Indeed, even if letter from a private citizen contained demands, a large company would likely have felt less pressure than from a letter that comes from a government official who has enforcement power, and the ear of colleagues who have still more enforcement power. A business that gets even a "request" from a sheriff or a prosecutor or the President may "pick up intended implications … that might be more readily dismissed" if the requester lacked power over the business.
That last quote, as it happens, isn't from a government speech case; it's from an employer speech case, NLRB v. Gissel Packing Co. (1969), in which the Court reaffirmed that
- employers have the First Amendment right to speak to their employees about the possible costs of unionization,
- employers don't have the First Amendment right to threaten employees with reprisals for unionizing, and
- in drawing the line between (1) and (2), the employer's power to fire employees needs to be taken into account.
Here is the broader quote:
[A]n employer's free speech right to communicate his views to his employees is firmly established and cannot be infringed by a union or the Board. Thus, § 8(c) [of the NLRA] merely implements the First Amendment by requiring that the expression of "any views, argument, or opinion" shall not be "evidence of an unfair labor practice," so long as such expression contains "no threat of reprisal or force or promise of benefit" in violation of § 8(a)(1). Section 8(a)(1), in turn, prohibits interference, restraint or coercion of employees in the exercise of their right to self-organization.
Any assessment of the precise scope of employer expression, of course, must be made in the context of its labor relations setting. Thus, an employer's rights cannot outweigh the equal rights of the employees to associate freely, as those rights are … protected by § 8(a)(1) and the proviso to § 8(c).
And any balancing of those rights must take into account the economic dependence of the employees on their employers, and the necessary tendency of the former, because of that relationship, to pick up intended implications of the latter that might be more readily dismissed by a more disinterested ear.

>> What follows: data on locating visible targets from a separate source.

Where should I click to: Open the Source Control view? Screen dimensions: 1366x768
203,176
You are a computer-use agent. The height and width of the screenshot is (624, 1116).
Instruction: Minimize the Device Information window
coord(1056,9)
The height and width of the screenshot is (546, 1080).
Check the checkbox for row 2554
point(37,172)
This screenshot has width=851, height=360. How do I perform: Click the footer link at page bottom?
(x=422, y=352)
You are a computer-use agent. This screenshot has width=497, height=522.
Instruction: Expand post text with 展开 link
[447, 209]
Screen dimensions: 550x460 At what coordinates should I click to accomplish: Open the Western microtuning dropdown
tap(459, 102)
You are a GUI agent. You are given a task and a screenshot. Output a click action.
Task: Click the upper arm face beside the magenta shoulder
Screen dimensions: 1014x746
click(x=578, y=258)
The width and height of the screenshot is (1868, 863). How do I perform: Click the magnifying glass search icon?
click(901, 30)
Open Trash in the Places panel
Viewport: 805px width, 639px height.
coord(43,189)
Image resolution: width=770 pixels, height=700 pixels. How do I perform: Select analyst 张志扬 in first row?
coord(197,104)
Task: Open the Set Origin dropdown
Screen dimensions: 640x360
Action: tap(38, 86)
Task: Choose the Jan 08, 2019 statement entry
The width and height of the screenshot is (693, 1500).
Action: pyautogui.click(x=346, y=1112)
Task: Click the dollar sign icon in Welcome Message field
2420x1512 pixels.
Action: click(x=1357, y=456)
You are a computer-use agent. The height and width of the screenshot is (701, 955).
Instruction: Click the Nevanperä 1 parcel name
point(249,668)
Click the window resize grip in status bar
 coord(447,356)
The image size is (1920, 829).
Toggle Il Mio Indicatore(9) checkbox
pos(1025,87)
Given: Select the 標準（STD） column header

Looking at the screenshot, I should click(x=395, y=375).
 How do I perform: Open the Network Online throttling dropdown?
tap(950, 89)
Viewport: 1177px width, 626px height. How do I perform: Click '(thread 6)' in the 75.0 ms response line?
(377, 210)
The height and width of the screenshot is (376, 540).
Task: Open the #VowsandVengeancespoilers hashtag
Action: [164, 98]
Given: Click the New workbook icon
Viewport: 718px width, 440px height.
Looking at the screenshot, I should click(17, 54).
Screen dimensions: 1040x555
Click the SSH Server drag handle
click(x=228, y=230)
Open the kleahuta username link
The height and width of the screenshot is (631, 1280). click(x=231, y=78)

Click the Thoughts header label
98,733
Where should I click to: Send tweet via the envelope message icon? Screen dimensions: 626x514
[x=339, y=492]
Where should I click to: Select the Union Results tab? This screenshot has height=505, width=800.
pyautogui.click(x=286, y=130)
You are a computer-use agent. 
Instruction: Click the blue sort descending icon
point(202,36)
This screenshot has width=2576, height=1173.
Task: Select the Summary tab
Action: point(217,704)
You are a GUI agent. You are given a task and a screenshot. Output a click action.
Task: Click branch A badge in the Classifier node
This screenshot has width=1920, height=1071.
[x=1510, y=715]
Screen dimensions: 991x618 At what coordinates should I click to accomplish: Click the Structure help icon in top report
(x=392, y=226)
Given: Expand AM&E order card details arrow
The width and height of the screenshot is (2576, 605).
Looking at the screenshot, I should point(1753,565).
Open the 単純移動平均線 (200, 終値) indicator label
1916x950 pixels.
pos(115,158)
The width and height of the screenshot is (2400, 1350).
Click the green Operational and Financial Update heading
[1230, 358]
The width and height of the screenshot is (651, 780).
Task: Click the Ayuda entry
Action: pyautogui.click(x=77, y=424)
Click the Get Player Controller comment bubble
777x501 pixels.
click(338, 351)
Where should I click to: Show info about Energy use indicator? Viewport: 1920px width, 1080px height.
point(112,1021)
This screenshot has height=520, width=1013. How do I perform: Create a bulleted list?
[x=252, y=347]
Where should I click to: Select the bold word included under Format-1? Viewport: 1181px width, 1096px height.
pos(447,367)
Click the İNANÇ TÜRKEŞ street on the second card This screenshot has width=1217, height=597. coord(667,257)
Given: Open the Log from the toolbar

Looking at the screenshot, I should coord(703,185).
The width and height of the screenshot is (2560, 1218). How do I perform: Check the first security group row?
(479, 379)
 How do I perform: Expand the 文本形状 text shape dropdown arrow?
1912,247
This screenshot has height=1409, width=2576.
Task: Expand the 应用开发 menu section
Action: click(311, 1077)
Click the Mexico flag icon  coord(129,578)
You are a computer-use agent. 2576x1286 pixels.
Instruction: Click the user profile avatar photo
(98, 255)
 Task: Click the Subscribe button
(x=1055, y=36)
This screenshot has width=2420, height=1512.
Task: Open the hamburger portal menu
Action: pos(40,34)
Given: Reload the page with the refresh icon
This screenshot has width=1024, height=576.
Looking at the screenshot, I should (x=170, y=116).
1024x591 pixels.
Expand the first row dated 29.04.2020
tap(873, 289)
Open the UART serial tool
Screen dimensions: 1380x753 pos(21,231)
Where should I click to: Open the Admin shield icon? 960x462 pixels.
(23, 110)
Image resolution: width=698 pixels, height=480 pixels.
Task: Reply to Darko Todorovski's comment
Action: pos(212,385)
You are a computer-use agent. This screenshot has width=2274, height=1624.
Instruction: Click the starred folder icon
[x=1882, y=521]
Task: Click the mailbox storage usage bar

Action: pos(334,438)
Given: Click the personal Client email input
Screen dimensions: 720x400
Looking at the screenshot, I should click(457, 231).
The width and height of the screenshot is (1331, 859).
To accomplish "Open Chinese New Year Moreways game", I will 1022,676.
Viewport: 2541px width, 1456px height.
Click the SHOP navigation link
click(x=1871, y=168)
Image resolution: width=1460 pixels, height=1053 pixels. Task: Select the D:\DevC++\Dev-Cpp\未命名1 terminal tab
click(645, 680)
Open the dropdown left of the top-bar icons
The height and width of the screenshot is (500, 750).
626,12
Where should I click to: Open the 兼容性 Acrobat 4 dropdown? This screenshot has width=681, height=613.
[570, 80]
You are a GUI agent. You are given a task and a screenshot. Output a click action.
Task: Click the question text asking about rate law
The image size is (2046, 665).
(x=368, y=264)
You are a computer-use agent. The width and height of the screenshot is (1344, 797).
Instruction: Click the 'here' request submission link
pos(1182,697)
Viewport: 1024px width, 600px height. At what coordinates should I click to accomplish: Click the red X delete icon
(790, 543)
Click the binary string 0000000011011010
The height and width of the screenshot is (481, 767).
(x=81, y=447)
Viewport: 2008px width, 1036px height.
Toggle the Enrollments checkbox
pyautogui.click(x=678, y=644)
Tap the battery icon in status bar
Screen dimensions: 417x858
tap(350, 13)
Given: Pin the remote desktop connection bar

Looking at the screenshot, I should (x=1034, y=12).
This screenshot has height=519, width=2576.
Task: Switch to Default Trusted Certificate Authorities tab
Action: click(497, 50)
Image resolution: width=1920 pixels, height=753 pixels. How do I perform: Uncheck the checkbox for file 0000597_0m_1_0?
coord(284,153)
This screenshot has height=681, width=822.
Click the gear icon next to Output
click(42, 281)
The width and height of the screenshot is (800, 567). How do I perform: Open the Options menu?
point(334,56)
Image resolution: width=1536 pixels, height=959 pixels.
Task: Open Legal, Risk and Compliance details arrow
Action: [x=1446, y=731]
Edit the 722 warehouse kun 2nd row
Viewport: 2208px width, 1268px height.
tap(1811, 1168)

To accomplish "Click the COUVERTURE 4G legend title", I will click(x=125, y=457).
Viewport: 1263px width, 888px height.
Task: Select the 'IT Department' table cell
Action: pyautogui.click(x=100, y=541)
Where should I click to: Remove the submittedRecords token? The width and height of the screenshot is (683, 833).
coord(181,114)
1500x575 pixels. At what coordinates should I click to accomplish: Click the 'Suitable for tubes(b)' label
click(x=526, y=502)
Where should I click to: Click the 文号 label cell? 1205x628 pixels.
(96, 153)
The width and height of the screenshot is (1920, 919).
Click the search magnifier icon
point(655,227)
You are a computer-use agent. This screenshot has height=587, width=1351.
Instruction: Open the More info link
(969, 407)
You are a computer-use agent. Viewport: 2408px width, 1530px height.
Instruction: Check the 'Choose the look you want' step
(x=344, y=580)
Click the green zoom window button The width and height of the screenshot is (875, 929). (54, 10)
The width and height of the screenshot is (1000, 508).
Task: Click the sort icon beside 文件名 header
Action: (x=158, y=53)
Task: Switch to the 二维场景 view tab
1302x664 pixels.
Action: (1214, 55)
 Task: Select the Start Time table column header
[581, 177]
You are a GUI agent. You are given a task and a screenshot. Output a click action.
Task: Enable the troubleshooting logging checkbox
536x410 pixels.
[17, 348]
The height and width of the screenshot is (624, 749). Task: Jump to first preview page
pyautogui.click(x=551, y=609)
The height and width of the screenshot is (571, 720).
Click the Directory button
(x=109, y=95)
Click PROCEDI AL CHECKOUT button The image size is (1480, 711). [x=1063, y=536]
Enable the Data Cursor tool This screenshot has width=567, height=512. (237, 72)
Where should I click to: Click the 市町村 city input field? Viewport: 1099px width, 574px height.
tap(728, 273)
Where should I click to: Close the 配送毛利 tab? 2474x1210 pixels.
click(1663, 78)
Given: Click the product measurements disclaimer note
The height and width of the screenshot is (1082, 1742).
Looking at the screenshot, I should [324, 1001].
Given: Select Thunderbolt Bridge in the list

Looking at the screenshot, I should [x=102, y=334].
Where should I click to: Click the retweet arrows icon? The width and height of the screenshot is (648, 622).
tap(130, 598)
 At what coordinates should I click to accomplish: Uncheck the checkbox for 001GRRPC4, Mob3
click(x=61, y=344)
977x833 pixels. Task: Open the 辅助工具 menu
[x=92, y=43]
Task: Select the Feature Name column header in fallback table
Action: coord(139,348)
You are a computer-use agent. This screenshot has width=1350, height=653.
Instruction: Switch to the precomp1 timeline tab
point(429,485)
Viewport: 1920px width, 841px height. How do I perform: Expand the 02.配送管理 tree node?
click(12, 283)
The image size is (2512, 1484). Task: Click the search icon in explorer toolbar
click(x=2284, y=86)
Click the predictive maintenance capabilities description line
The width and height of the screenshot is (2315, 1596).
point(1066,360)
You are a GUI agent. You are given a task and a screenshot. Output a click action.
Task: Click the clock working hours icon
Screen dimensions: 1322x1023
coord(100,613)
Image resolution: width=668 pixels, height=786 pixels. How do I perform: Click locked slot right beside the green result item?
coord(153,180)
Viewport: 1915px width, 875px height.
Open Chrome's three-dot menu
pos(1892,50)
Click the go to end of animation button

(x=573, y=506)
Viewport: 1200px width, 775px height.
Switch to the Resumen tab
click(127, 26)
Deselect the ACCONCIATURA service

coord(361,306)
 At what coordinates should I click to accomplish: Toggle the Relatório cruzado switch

Stating these obvious principles is but another way of recognizing that what is basically at stake is the establishment of a nonpermanent, limited relationship between the employer, his economically dependent employee and his union agent, not the election of legislators or the enactment of legislation whereby that relationship is ultimately defined and where the independent voter may be freer to listen more objectively and employers as a class freer to talk.
As best I can tell, the courts have taken seriously all three elements on the list I gave above. Post-Gissel do recognize the right of employers (and unions) to speak. They do recognize the right of employees to be free of coercion by employers and unions when it comes to unionization votes. And they do take into account employers' (and unions') power over employees in deciding whether a statement is unduly coercive. See, e.g., Roper Corp. v. NLRB, 712 F.2d 306, 311 (7th Cir. 1983); In re Perry, 859 F.2d 1043 (1st Cir. 1988); NLRB v. Douglas Div., 570 F.2d 742, 747 (8th Cir. 1978); Sheet Metal Workers Int'l Ass'n v. Burlington N.R.R. Co., 736 F.2d 1250, 1253 (8th Cir. 1984); Dow Chem. Co. v. NLRB, 660 F.2d 637, 644-45 (5th Cir. Unit A Nov. 1981); NLRB v. Proler Int'l Corp., 635 F.2d 351, 355-56 (5th Cir. Unit A Jan. 1981); Florida Steel Corp. v. NLRB, 587 F.2d 735, 750-53 (5th Cir. 1979); J.P. Stevens & Co. v. NLRB, 449 F.2d 595, 597 (4th Cir. 1971). (I put this list together in 1991, and haven't updated it since, but my sense is that more recent cases take the same approach.)
So my tentative proposal: Perhaps in drawing the line between permissible urging by government officials and forbidden implicit threats, the labor speech caselaw might be helpful. To be sure, that caselaw doesn't provide a sharp line, but I'm not sure that there can be such a sharp line; and at least it offers a useful and substantial body of precedent to which courts and lawyers can turn.
But, again, this is just a tentative thought; I'd love to hear what others say about it.